Need Help Routing Traffic
-
Just signed up here and this is obviously my first post. I'm not much of a forum guy but I just can't seem to Google my way out of this one.
Running pfSense bare metal with 4 physical NICs; WAN LAN WLAN and LAN2 each with their own subnet.
I have rules in place as such:
LAN can access WAN, LAN2 and WLAN
LAN2 can only access WAN
WLAN can only access WAN
I self host an instance of Nextcloud on LAN that's publicly accessible. Traffic to Nextcloud from clients on LAN and traffic to Nextcloud from WAN work as it should. My issue is, because I'm blocking local traffic on LAN2 and WLAN to LAN subnet, Nextcloud clients on LAN2 and WLAN can not access the Nextcloud server because my current configuration is apparently trying to route that traffic internally. I need a rule set or NAT routing or whatever that forces all traffic to Nextcloud, (and only to Nextcloud), from LAN2 and WLAN out WAN so it can resolve to come back into the firewall. Is this possible?
pfSense is running pfBlockerNG and Suricata but I don't think that complicates things.
Thanks gang!
-
@newburg said in Need Help Routing Traffic:
Nextcloud clients on LAN2 and WLAN can not access the Nextcloud server because my current configuration is apparently trying to route that traffic internally.
So you have a host override in your internal DNS to provide the internal LAN IP for Nextcloud, I assume?
If so, are the LAN2 and WLAN devices able to resolve it properly. That means, does these networks also use your internal DNS?

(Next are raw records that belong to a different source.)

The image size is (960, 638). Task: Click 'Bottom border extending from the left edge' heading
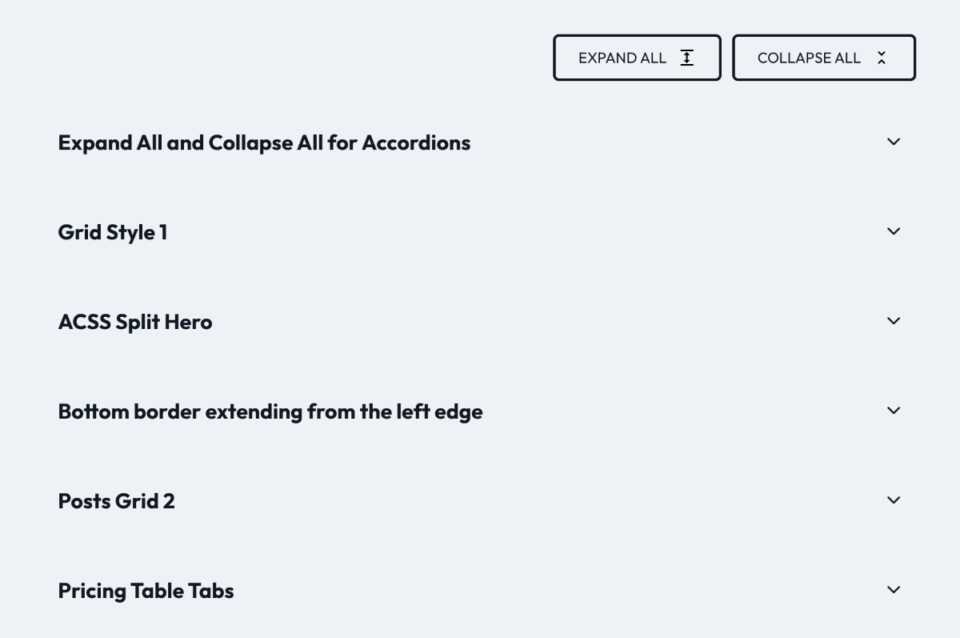coord(270,412)
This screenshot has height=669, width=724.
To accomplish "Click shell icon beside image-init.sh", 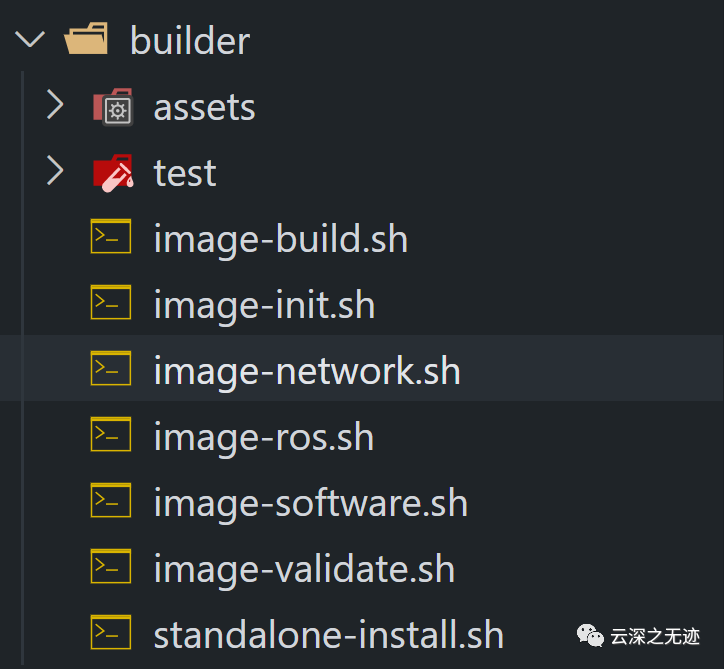I will tap(112, 304).
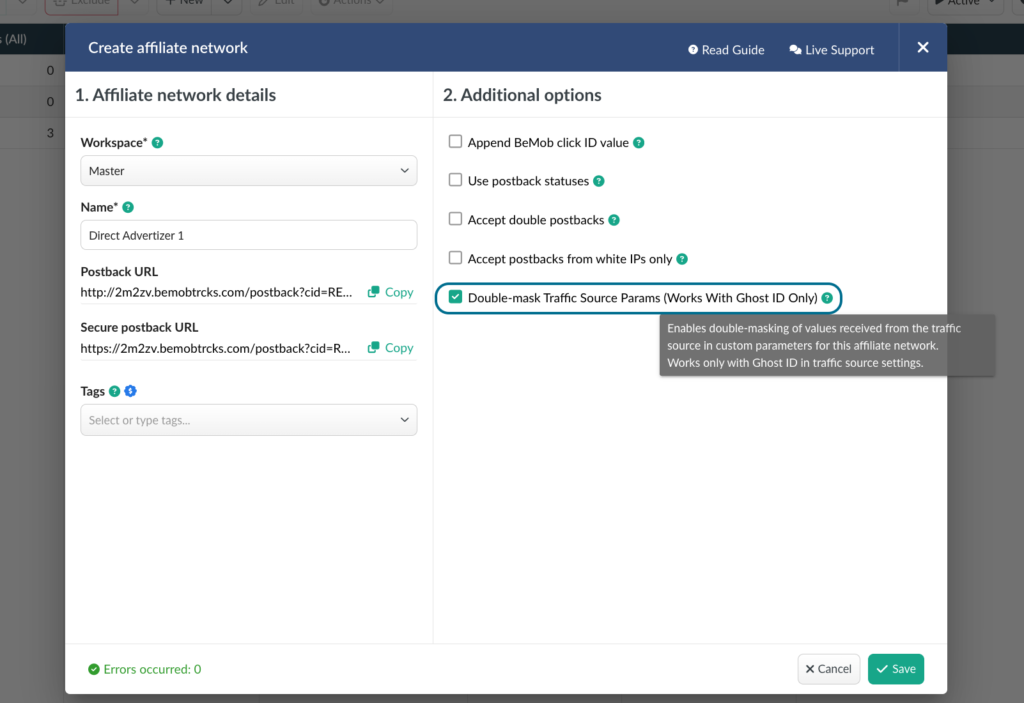Open the Workspace dropdown showing Master

pyautogui.click(x=248, y=171)
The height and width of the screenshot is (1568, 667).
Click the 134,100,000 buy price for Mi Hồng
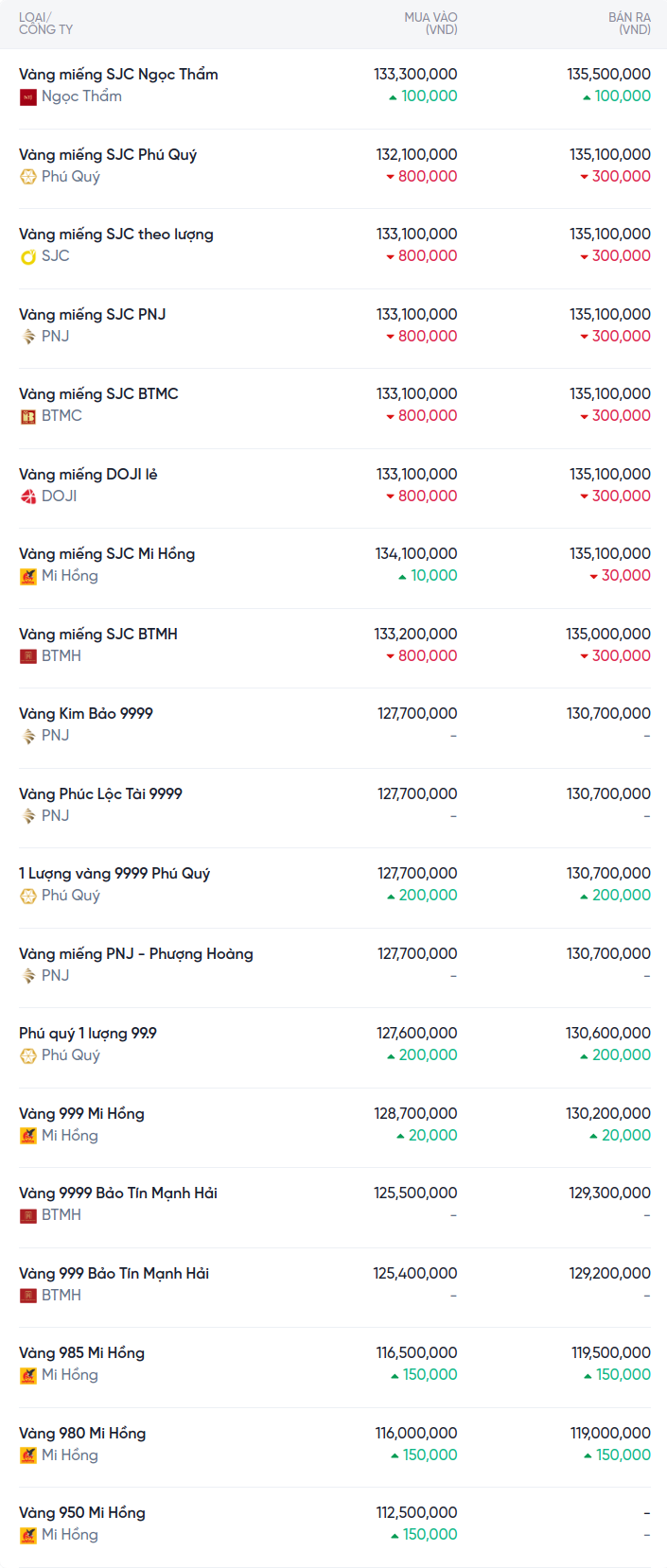click(x=416, y=554)
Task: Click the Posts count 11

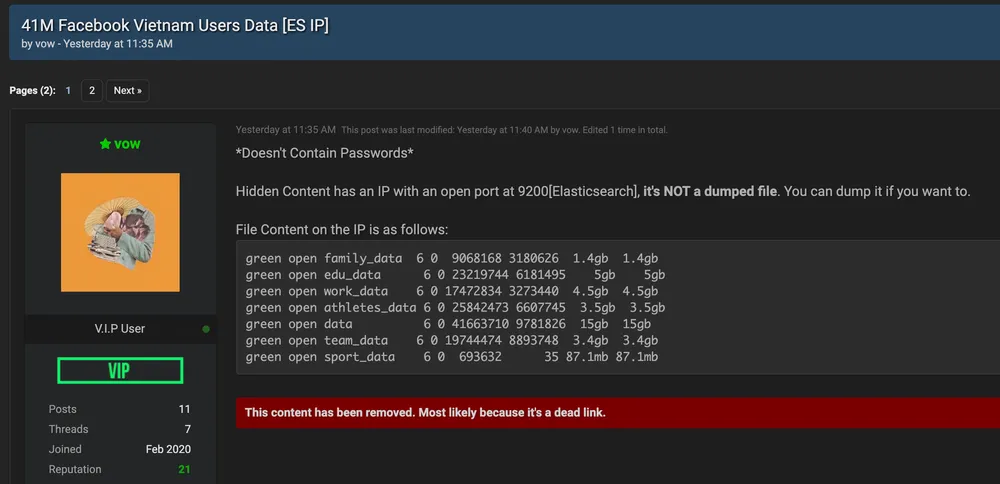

I need a rule set or NAT routing
NAT is no solution, because as the access need to go to the internal IP of the Nextcloud server, the devices need to be permitted to access even the internal IP.
-
@viragomann I do not have a host override configured in the DNS resolver for Nextcloud. This is what is puzzling me why the traffic is insisting on routing internally when the clients are connected to the local network. For example, Nextcloud app on IOS devise works fine on 5G but as soon as the device connects to WIFI on WLAN, the traffic from the Nextcloud app tries to route internally.
Does that even make sense?
-
@newburg
The traffic between two internal network segments can only be routed internally. It never go out to WAN as you might think.
Even if the DNS on the client resolves to the WAN IP. But in this case, you possibly have enabled NAT reflection.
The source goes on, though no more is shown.